GRANT WILL FUND RESEARCH INTO ANTIBIOTIC RESISTANCE


LAWRENCE- Joanna Slusky, Associate Professor in the Department of Molecular Biosciences at the University of Kansas, received a four-year grant from the National Institute of General Medical Sciences with a total cost of $ 1,244,968. The NIH funded study, entitled “Plugging & Pulling-in: tuning peptides for ToIC to overcome antibiotic resistance” will look into antibiotic resistance; an increasingly dire global health challenge.

Antibiotic resistance comes from increased exposure to antibiotics which gives bacteria increased opportunity to evolve resistance to those antibiotics. This resistance means that bacteria that were previously controlled and killed by antibiotics can now cause life-threatening infections. Between 2014 and 2019, annual global deaths from antibiotic-resistant infections ballooned from 700,0001 to 1.29 million, demonstrating a growing need for new therapeutics to combat these deadly infections. Antibiotic efflux pumps, which push antibiotics out of bacterial cells so that antibiotics cannot reach their targets, are a key antibiotic resistance target.

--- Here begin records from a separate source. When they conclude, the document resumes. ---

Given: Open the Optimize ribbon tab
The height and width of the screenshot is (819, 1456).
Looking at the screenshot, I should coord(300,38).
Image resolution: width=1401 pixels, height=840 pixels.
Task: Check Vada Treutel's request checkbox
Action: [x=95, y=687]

Through this grant Dr. Slusky aims to identify features of peptides that bind efflux pumps to either 1) plug the pumps to potentiate antibiotics or 2) pull through the pumps for drug delivery.

Joanna Slusky"Antibiotic resistance is a looming public health crisis and currently causes 1.27 million deaths per year. I'm thrilled that the NIH is prioritizing funding for overcoming antibiotic resistance!  Our lab has been working on new methods to stop antibiotic efflux for the past eight years. This new award will give us the opportunity to develop biologics that stop bacteria from pushing antibiotics out." Joanna Slusky said.

This research will hopefully save lives by laying the foundation for the development of drugs that make existing antibiotics less susceptible to resistance.

Joanna Slusky is joined by Julie Biteen, at the University of Michigan, and Jason Kaelber, at Rutgers University, as collaborators on this NIGMS R01 grant.